Blue Orange is a French board game company based in Pont-à-Mousson, France. Often called Blue Orange international or Blue Orange Europe and mistaken for Blue Orange Games.

It was founded in 2005 by Jalal Amraouza and Timothée Leroy and initially called Jactalea. The name changed in 2013 for Blue Orange following the meeting of its owner and Blue Orange Games' founder Thierry Denoual.
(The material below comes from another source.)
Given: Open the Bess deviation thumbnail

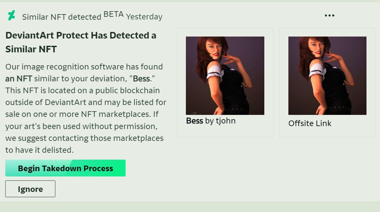Looking at the screenshot, I should tap(225, 75).
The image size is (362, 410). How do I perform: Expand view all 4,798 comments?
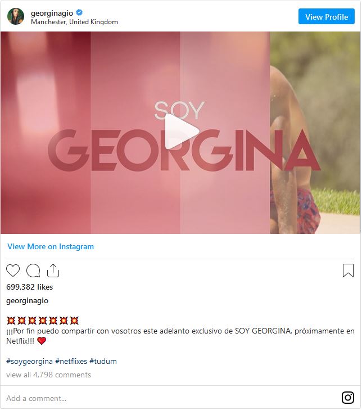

Blue Orange is a board game publisher whose games are accessible to the public, and includes games for children, teenagers, families, and adults. Blue Orange releases around 10 of new board games every year. These board games are usually made out of wood, tin, resin, and recycled/recyclable materials.

Blue Orange Group 
The group Blue Orange is constituted by three entities:
 Blue Orange Edition (France) is the engineering consulting firm of the group. They are in connection with the authors of game around the world and test more than 1,000 games a year.
 Blue Orange Games (US) is the distributor of Blue Orange's games in the United States, Canada, Australia and New Zealand.
 Blue Orange (France) which approve, validate and distribute the Blue Orange's games in the rest of the world: Europe, South America, Africa, and Asia.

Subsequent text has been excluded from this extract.